(Texto de la página):
===

Dios dirige los pensamientos y el corazón de los hombres para provecho de su Iglesia y de los suyos
Por esta razón, el que es hijo de Dios, confirmado con tales promesas y ejemplos, considerará los testimonios en los que se nos dice que todos los hombres están bajo la mano de Dios, bien porque sea preciso reconciliarlos, bien para reprimir su malicia y que no causen daño alguno. Porque el Señor es quien nos da gracia, no solamente ante aquellos que nos aman, sino incluso a los ojos de los egipcios (Ex. 3:21). Y Él es quien sabe abatir de diversos modos el furor de nuestros enemigos. Porque unas veces les quita el entendimiento, a fin de que no puedan tomar ningún buen consejo; como hizo cuando, para engañar al rey Acab, le envió a Satanás, que profetizó la mentira por boca de todos los falsos profetas (1 Rey. 22:22). Así también hizo con Roboam, cegándole con el consejo de los jóvenes, de tal forma que por su locura fue despojado de su reino (1 Rey. 12:10, 15). Otras veces, dándoles entendimiento para ver y entender lo que les conviene, de tal manera los amedranta y desanima, que no se atreven en modo alguno a hacer lo que han pensado. En fin, otras veces, después de haberles permitido intentar y comenzar a poner por obra lo que su capricho y furor les sugería, les corta a tiempo el vuelo de sus ímpetus y no les permite llevar adelante lo que pretendían. De esta manera deshizo a tiempo el consejo de Ahitofel, que hubiera sido fatal para David (2 Sam. 17:7-14). Así se cuida de guiar y dirigir todas las criaturas para bien y salvación de los suyos, incluso al mismo Diablo, el cual vemos que no se atrevió a intentar cosa alguna contra Job sin que Dios se lo permitiese y mandase (Job 1:12).

===

(Datos proporcionados):
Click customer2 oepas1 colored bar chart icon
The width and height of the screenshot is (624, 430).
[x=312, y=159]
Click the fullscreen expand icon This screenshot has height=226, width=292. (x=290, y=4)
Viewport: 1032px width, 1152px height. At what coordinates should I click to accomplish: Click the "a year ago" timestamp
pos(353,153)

===

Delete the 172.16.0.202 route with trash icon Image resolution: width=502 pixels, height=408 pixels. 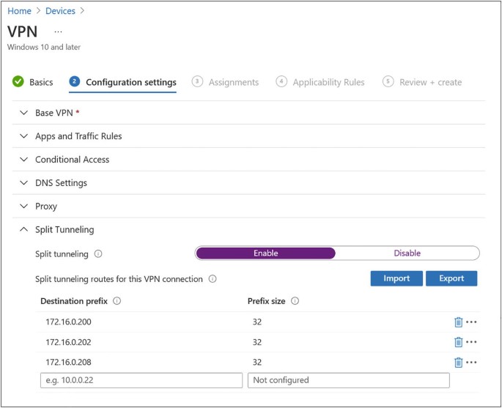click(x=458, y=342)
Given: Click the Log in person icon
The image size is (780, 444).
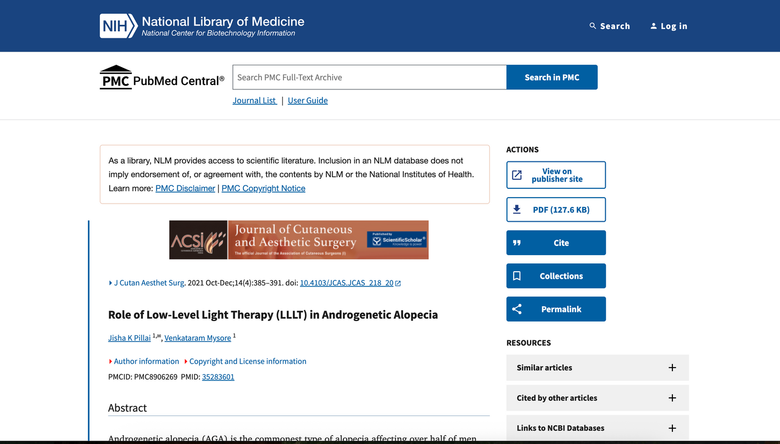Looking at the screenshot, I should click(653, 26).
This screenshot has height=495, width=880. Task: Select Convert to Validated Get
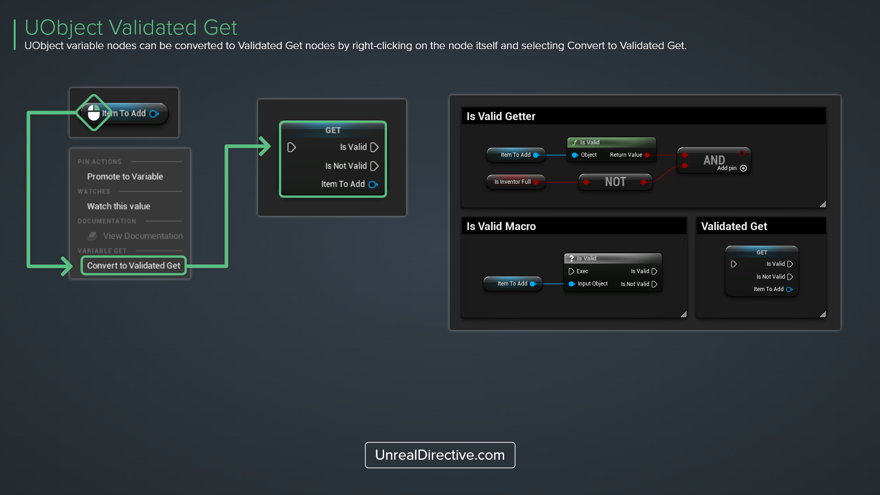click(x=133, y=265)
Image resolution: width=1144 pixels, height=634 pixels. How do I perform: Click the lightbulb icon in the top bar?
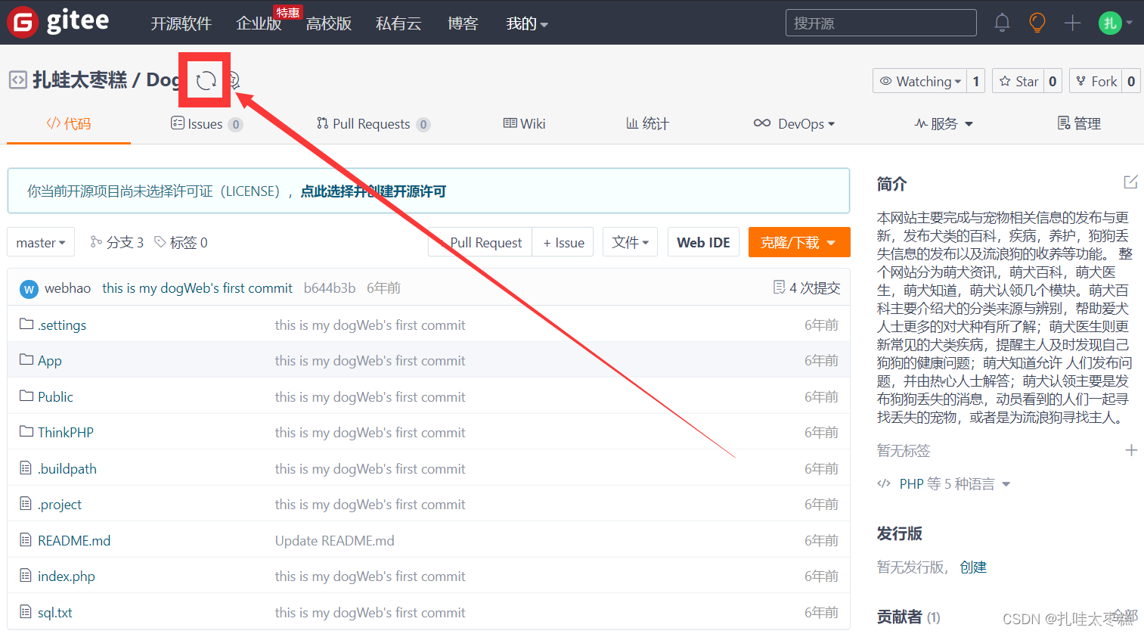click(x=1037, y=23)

===

(Qué se pide):
¿Puedes reproducir palabra por palabra, de principio a fin, el texto sobre cómo Dios dirige a los hombres en favor de su Iglesia?

(Respuesta):
Dios dirige los pensamientos y el corazón de los hombres para provecho de su Iglesia y de los suyos
Por esta razón, el que es hijo de Dios, confirmado con tales promesas y ejemplos, considerará los testimonios en los que se nos dice que todos los hombres están bajo la mano de Dios, bien porque sea preciso reconciliarlos, bien para reprimir su malicia y que no causen daño alguno. Porque el Señor es quien nos da gracia, no solamente ante aquellos que nos aman, sino incluso a los ojos de los egipcios (Ex. 3:21). Y Él es quien sabe abatir de diversos modos el furor de nuestros enemigos. Porque unas veces les quita el entendimiento, a fin de que no puedan tomar ningún buen consejo; como hizo cuando, para engañar al rey Acab, le envió a Satanás, que profetizó la mentira por boca de todos los falsos profetas (1 Rey. 22:22). Así también hizo con Roboam, cegándole con el consejo de los jóvenes, de tal forma que por su locura fue despojado de su reino (1 Rey. 12:10, 15). Otras veces, dándoles entendimiento para ver y entender lo que les conviene, de tal manera los amedranta y desanima, que no se atreven en modo alguno a hacer lo que han pensado. En fin, otras veces, después de haberles permitido intentar y comenzar a poner por obra lo que su capricho y furor les sugería, les corta a tiempo el vuelo de sus ímpetus y no les permite llevar adelante lo que pretendían. De esta manera deshizo a tiempo el consejo de Ahitofel, que hubiera sido fatal para David (2 Sam. 17:7-14). Así se cuida de guiar y dirigir todas las criaturas para bien y salvación de los suyos, incluso al mismo Diablo, el cual vemos que no se atrevió a intentar cosa alguna contra Job sin que Dios se lo permitiese y mandase (Job 1:12).